Sim, para mim a afirmação de Oates permanece verdadeira. Penso que as mulheres ainda são preteridas por editoras, críticos, jornalistas e leitores. Muitos até dão atenção a nós, agora, por uma questão de consideração aos movimentos minoritários. Mas uma mudança realmente estrutural, em que as mulheres sejam tão consideradas quanto os homens, em todos os estratos do mundo literário, isso está longe de ocorrer. Trata-se de uma prática muito antiga e, portanto, arraigada e, além disso, hoje também há ou condescendência ou preconceito em relação às mulheres. É um processo lento e difícil.

 

Qual sua personagem fictícia favorita?

Minha personagem fictícia favorita? Há muitas. Mas eu poderia citar a Maga, de O jogo de amarelinha, de Julio Cortázar.

 

Se você tivesse que escolher um livro para figurar em todas as bibliotecas da rede pública, qual seria?
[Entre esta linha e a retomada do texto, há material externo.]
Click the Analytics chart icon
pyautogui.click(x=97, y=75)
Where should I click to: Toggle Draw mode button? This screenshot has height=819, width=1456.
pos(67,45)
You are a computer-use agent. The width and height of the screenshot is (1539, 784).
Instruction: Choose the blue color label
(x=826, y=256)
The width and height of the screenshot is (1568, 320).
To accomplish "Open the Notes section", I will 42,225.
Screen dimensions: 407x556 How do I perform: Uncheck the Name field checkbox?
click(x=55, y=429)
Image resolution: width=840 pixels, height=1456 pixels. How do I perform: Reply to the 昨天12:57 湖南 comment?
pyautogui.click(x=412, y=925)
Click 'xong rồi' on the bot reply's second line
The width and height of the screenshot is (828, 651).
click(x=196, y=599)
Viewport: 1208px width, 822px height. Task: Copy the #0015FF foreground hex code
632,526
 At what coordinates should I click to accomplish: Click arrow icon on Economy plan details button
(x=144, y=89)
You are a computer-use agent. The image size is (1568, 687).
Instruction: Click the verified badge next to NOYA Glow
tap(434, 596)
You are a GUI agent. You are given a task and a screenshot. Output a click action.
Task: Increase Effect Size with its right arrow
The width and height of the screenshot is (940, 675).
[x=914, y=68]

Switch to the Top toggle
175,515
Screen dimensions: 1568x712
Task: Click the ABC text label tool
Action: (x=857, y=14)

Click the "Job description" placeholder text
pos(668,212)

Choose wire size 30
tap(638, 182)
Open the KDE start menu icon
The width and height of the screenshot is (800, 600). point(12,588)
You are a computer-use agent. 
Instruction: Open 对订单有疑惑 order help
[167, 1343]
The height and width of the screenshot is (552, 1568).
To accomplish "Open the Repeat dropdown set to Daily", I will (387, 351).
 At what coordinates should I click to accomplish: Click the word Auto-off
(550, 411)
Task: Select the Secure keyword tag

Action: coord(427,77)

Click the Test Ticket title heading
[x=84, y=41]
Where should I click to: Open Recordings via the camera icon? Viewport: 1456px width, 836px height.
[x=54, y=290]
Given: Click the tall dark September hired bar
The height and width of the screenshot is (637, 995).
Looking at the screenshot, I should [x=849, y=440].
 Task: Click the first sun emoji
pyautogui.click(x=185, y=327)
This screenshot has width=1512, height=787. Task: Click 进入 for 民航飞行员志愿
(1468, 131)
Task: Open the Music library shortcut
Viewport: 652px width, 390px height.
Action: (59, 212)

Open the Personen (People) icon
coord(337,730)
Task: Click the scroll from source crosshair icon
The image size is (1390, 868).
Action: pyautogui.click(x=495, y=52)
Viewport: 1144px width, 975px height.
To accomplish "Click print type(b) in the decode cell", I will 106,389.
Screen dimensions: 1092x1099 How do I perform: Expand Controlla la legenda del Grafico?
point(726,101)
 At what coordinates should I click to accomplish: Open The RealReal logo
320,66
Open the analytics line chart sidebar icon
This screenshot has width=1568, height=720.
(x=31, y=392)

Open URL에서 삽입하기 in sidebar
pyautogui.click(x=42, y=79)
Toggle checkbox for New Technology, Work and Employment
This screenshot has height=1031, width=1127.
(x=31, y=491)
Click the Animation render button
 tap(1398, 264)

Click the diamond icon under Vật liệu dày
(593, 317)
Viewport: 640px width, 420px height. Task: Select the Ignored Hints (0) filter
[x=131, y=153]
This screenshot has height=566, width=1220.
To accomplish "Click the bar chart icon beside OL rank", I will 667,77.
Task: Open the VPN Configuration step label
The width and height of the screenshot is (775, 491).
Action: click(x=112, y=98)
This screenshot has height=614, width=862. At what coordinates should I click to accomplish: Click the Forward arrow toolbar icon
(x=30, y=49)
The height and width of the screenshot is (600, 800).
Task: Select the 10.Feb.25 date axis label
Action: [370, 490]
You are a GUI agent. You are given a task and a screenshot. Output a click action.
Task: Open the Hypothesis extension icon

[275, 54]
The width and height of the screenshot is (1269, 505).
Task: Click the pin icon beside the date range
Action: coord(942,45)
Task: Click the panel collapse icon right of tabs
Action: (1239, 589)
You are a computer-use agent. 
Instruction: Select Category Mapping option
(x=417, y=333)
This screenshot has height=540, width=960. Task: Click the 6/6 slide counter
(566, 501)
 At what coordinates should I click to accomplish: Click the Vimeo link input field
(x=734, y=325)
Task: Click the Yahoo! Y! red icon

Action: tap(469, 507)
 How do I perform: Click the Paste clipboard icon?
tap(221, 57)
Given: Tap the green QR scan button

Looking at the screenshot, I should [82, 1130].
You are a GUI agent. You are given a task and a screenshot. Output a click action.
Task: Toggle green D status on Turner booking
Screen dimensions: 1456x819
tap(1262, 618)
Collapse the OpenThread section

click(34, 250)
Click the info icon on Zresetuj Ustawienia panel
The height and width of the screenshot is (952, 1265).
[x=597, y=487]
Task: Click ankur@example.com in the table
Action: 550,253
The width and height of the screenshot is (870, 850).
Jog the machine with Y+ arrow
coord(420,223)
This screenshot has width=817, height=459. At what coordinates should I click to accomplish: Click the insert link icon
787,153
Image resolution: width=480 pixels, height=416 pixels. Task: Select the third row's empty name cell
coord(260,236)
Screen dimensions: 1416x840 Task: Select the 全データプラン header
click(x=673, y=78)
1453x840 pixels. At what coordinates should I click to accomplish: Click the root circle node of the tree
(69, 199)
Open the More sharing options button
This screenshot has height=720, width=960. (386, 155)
Um livro para figurar em todas as bibliotecas públicas seria A legião estrangeira, da Clarice Lispector.

 

Durante sua formação, qual escritora mais te impactou? Você recomenda algum livro especifico da autora?

Uma das escritoras que mais me impactou foi Virginia Woolf e eu recomendo muito o livro Ao farol.

 

Qual foi a sua última grande descoberta literária?

Minha última descoberta literária foi a Adelaide Ivánova, poeta de Pernambuco.

 

Literatura feminina. Às vezes, esse termo soa excludente, ruim, quase como um subnível de literatura. Além das razões comerciais, você acredita que essa divisão em gêneros ainda é importante?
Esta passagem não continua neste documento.